Background: Disruption of cell–matrix interactions can lead to anoikis—apoptosis due to loss of matrix contacts. Altered fibronectin (FN) matrix or FN fragments as are found in periodontal disease induce anoikis of primary human fibroblasts by a novel signaling pathway. This is characterized by reduced focal adhesion kinase (FAK) phosphorylation and transcriptional downregulation of p53. However, the receptors involved are unknown. pFAK is regulated by nerve/glial antigen 2 (NG2) receptor signaling through PKCa, a point at which signals from integrins and proteoglycans may converge.

Objective: We tested the hypothesis that NG2 acts in concert with integrin a4b1 to regulate anoikis and that PKCa and FAK signaling are control points where these two receptor-mediated signaling pathways converge.
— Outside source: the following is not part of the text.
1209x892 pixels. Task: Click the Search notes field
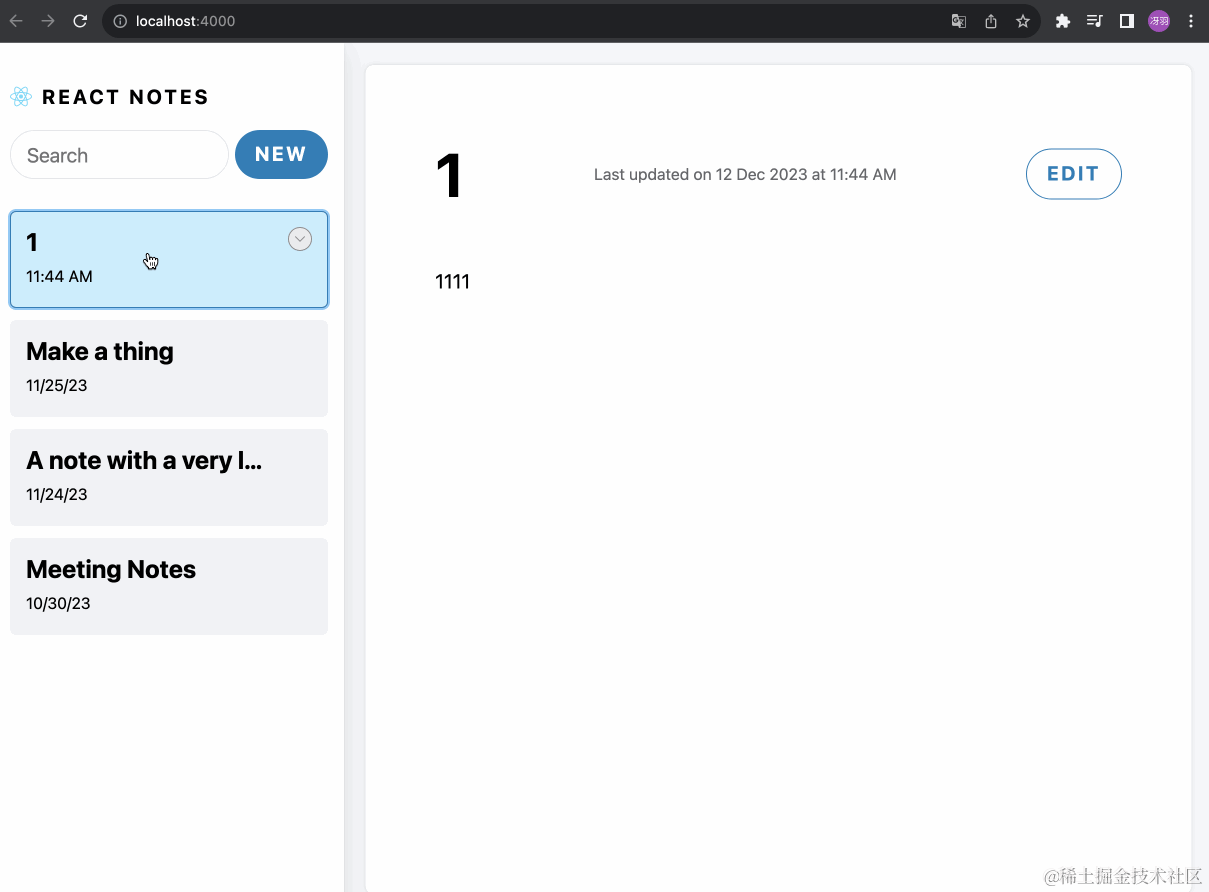[x=118, y=154]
Methods: We used immunoblotting, immunofluorescence and flow cytometry to determine protein expression levels and a flow cytometry based apoptotic assay. Fibroblasts were transfected with NG2, integrin a4, and PKCa cDNAs or siRNA to examine the regulation of pFAK mediated by NG2 and integrin a4.
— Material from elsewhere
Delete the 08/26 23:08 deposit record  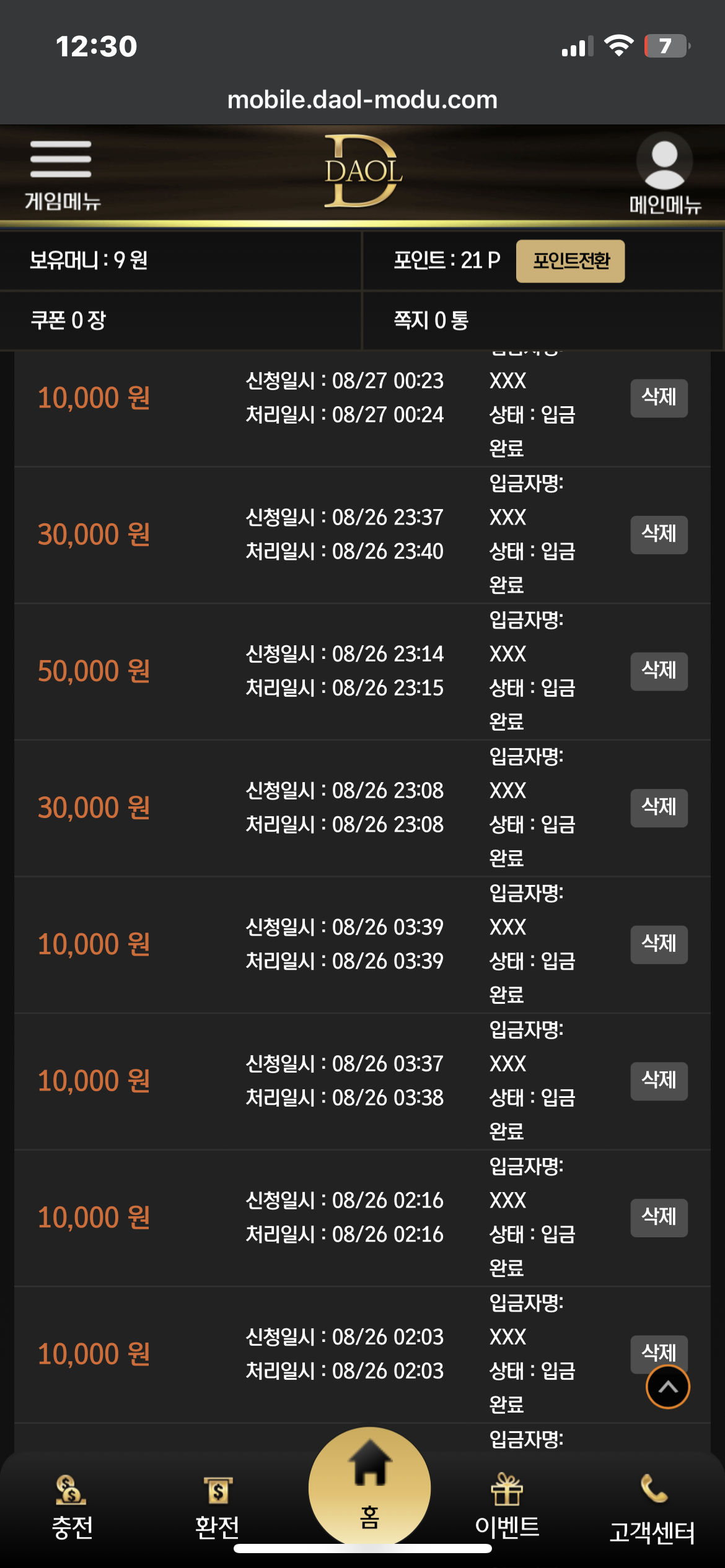[x=659, y=808]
Results: Altered FN induced anoikis by upregulating NG2 and downregulating integrin a4. Suppressing NG2 expression or overexpressing a4 rescued cells from anoikis. NG2 overexpression alone induced apoptosis and, by reducing pFAK, increased anoikis induced by an altered matrix. NG2 overexpression or an altered matrix also suppressed PKCa expression, but overexpressing integrin a4 enhanced pFAK independently of PKCa. Cotransfection with NG2 cDNA and integrin a4 siRNA did not lower PKCa and pFAK levels more than transfection with either alone. PKCa was upstream of pFAK, as silencing PKCa decreased pFAK. PKCa overexpression reversed this behavior and rescued cells from anoikis.

Conclusion: NG2 is a novel proapoptotic receptor, and NG2 and integrin a4 oppositely regulate anoikis. NG2 and integrin a4 regulate pFAK by PKCa-dependent and -independent pathways, respectively. These mechanisms may underlie periodontal disease pathogenesis (Study supported by NIH grant R01 DE013725 to YLK).